(Problem requirements): Print the lines that run from the line with "Task: Open the Статус filter dropdown" to the line with "Task: Start a Neuer Chat", keeping both end lines, exactly as they appear in the entries below, and nothing else.
[Records provided Boundary: Start]
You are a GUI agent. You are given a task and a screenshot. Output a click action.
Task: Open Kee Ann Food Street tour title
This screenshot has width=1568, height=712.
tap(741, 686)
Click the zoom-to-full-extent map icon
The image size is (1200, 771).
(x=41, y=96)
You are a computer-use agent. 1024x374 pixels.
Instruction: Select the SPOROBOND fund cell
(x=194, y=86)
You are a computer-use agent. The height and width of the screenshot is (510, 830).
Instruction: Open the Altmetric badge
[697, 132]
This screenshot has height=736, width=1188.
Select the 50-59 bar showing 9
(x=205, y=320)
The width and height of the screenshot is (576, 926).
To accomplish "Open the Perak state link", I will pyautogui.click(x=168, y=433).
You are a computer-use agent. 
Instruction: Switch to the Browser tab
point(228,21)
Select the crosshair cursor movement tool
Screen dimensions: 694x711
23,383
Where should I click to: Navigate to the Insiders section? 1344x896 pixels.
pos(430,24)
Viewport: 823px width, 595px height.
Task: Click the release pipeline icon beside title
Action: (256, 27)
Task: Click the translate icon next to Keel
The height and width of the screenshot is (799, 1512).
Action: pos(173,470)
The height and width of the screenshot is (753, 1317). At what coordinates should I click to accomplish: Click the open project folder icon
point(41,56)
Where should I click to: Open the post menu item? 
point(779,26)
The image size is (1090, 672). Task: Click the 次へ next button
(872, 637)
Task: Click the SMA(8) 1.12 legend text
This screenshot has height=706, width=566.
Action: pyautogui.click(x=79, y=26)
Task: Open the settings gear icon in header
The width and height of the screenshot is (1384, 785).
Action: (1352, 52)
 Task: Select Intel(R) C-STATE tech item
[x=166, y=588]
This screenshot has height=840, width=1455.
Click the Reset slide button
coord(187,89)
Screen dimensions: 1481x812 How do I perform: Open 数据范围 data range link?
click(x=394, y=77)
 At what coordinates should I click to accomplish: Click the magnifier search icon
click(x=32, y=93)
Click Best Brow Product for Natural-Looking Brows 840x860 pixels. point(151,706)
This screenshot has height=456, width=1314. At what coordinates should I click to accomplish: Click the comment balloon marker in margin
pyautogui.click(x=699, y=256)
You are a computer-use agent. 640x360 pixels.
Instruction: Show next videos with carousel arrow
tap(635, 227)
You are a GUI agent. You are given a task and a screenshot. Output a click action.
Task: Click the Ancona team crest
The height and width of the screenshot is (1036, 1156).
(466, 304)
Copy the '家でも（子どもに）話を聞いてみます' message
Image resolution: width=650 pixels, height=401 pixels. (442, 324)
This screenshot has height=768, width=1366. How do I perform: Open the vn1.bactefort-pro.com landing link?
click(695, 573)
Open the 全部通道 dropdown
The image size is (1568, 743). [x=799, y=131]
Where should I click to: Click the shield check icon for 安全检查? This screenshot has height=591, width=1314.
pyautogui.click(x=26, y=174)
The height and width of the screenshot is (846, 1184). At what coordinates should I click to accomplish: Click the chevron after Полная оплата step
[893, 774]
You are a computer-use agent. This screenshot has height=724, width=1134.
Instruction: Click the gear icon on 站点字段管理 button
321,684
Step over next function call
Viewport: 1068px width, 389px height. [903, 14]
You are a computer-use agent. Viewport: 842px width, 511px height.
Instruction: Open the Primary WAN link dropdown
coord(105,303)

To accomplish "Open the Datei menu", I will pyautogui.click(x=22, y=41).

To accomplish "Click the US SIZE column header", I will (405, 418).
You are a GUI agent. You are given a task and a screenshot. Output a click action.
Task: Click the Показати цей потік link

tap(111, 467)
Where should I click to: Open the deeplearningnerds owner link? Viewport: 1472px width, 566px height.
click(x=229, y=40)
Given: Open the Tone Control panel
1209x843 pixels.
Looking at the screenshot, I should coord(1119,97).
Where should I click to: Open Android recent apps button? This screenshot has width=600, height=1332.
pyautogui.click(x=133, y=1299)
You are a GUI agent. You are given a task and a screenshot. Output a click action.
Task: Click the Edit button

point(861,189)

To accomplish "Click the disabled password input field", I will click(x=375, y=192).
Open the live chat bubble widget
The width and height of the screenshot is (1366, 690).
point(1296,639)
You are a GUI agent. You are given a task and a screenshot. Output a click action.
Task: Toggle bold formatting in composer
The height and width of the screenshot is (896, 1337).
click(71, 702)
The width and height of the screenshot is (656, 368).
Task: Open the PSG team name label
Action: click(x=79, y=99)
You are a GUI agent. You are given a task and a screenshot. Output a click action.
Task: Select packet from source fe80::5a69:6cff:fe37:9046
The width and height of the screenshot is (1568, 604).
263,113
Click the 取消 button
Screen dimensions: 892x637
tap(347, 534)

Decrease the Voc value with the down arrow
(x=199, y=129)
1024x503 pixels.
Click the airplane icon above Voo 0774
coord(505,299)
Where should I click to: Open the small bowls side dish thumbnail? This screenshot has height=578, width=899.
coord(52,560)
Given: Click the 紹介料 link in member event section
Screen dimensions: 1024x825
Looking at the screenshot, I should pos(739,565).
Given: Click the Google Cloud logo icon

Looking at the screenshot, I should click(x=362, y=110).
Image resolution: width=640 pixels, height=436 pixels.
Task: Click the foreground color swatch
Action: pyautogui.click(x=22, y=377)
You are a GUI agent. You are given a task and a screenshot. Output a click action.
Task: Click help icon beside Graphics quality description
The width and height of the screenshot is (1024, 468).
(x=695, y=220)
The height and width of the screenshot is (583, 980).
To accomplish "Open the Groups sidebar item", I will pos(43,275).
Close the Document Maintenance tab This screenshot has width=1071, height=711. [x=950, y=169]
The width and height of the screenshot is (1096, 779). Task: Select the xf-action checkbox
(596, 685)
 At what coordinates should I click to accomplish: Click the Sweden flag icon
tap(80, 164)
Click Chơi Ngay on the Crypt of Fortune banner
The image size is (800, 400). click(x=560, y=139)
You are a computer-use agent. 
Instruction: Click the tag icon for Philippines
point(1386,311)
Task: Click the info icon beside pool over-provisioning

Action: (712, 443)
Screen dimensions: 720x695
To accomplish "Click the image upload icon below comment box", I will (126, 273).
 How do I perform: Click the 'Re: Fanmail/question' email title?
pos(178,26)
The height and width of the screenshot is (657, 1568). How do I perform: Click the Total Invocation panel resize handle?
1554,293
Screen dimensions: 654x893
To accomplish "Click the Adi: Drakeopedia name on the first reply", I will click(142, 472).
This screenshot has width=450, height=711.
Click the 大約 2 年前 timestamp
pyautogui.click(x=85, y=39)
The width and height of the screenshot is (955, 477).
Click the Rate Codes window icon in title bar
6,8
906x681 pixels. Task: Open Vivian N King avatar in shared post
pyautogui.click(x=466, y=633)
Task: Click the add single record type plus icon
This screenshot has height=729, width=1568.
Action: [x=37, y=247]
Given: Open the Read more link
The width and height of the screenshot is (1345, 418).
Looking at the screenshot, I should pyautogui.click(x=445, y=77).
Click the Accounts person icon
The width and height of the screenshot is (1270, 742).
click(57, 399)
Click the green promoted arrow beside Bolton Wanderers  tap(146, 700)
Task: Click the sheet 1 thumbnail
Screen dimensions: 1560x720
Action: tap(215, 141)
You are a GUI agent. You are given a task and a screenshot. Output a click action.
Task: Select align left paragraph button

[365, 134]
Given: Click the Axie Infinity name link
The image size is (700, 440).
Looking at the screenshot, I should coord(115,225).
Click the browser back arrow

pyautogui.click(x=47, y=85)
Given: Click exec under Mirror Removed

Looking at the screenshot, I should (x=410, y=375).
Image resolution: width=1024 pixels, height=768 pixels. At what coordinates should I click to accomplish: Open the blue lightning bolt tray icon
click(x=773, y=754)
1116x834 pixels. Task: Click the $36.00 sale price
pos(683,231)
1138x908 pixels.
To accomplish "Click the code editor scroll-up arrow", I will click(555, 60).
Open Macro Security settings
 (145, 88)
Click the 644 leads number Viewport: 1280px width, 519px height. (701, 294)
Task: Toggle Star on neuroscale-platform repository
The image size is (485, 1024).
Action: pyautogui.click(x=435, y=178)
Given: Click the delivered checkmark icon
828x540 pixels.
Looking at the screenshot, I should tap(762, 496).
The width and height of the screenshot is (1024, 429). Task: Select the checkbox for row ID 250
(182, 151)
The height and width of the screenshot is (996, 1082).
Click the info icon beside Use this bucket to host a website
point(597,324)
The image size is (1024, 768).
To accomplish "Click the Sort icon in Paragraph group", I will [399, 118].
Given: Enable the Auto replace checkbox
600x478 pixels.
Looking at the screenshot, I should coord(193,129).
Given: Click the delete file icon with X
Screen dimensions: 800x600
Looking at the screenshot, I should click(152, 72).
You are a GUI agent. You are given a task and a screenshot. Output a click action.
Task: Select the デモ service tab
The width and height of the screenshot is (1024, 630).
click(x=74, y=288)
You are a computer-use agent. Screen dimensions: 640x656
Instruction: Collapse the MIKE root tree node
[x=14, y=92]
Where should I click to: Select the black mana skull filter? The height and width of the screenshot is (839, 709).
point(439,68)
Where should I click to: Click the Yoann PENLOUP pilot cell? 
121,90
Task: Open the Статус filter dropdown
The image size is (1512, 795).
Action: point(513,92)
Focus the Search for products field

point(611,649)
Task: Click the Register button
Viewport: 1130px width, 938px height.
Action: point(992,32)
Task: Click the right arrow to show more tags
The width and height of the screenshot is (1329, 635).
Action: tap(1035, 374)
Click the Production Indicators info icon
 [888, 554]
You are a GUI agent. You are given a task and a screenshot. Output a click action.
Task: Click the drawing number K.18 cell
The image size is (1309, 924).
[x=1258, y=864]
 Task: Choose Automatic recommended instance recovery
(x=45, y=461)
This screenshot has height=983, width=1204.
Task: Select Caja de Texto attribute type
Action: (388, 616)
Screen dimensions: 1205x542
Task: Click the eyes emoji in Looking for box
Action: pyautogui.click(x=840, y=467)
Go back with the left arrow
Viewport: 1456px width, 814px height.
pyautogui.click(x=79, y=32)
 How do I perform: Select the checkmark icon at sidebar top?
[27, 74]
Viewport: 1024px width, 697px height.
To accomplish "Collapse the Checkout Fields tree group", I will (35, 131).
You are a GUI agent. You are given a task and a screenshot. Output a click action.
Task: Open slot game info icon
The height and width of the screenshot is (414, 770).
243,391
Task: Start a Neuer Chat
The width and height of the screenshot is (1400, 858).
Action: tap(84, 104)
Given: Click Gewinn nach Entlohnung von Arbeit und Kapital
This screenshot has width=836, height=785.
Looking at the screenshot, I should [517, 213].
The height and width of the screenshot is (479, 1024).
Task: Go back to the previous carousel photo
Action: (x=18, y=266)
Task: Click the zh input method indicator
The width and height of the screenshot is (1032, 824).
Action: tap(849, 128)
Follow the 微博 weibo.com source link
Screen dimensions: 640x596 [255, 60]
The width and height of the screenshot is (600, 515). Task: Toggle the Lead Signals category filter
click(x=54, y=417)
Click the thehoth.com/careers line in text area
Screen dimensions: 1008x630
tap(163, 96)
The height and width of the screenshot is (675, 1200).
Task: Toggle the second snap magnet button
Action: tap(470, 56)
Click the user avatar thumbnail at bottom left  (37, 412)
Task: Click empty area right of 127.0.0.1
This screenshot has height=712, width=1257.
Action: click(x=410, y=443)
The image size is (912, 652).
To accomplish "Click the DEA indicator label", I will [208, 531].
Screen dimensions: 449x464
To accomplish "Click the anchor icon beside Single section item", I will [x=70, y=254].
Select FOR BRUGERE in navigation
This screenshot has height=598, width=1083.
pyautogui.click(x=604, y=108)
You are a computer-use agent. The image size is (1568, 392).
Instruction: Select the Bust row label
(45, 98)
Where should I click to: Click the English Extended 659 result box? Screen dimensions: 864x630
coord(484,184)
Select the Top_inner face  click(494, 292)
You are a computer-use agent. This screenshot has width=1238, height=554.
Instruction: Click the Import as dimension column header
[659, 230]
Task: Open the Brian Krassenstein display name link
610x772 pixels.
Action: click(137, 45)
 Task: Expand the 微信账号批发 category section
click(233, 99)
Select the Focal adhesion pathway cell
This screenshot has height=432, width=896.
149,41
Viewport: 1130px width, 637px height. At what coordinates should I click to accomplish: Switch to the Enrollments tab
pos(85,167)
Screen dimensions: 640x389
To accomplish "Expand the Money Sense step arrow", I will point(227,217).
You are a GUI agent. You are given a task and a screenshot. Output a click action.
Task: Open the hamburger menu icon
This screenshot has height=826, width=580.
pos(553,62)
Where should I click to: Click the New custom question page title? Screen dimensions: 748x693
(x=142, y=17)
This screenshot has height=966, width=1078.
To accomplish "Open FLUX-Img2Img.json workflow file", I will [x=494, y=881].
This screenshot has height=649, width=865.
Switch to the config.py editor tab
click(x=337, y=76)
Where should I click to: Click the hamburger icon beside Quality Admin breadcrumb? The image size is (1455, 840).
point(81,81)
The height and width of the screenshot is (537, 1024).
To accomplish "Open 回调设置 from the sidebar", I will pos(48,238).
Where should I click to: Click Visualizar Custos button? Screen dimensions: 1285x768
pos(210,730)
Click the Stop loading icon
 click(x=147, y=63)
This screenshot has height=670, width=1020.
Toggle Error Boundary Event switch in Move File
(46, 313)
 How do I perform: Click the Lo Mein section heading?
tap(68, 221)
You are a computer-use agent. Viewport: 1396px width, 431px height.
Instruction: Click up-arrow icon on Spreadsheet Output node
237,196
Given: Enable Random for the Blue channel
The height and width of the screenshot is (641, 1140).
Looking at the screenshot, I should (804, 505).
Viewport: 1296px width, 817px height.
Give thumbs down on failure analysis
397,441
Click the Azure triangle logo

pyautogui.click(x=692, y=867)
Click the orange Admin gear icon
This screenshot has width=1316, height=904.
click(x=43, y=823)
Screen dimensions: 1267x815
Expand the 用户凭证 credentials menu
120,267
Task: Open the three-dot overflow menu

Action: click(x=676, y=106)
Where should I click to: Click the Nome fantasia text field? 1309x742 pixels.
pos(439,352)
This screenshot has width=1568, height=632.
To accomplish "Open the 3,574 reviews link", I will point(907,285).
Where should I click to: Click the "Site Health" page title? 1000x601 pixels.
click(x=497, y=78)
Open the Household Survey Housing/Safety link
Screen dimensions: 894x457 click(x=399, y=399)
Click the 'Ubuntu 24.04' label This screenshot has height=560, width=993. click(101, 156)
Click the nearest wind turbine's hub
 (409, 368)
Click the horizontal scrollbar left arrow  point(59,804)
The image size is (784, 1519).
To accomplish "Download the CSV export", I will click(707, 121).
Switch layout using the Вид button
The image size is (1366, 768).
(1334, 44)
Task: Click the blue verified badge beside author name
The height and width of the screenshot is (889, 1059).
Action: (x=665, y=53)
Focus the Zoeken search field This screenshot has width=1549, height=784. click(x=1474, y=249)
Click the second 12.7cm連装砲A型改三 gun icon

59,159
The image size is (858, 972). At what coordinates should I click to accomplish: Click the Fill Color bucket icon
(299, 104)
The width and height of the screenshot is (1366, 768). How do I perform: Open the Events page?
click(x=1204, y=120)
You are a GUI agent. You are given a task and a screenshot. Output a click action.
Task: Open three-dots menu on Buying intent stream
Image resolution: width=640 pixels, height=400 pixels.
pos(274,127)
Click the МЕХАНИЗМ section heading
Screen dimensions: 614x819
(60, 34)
[Records provided Boundary: End]
(Answer to the exercise):
Task: Open the Статус filter dropdown
The image size is (1512, 795).
Action: point(513,92)
Focus the Search for products field

point(611,649)
Task: Click the Register button
Viewport: 1130px width, 938px height.
Action: point(992,32)
Task: Click the right arrow to show more tags
The width and height of the screenshot is (1329, 635).
Action: tap(1035, 374)
Click the Production Indicators info icon
 [888, 554]
You are a GUI agent. You are given a task and a screenshot. Output a click action.
Task: Click the drawing number K.18 cell
The image size is (1309, 924).
[x=1258, y=864]
 Task: Choose Automatic recommended instance recovery
(x=45, y=461)
This screenshot has height=983, width=1204.
Task: Select Caja de Texto attribute type
Action: (388, 616)
Screen dimensions: 1205x542
Task: Click the eyes emoji in Looking for box
Action: pyautogui.click(x=840, y=467)
Go back with the left arrow
Viewport: 1456px width, 814px height.
pyautogui.click(x=79, y=32)
 How do I perform: Select the checkmark icon at sidebar top?
[27, 74]
Viewport: 1024px width, 697px height.
To accomplish "Collapse the Checkout Fields tree group", I will (35, 131).
You are a GUI agent. You are given a task and a screenshot. Output a click action.
Task: Open slot game info icon
The height and width of the screenshot is (414, 770).
243,391
Task: Start a Neuer Chat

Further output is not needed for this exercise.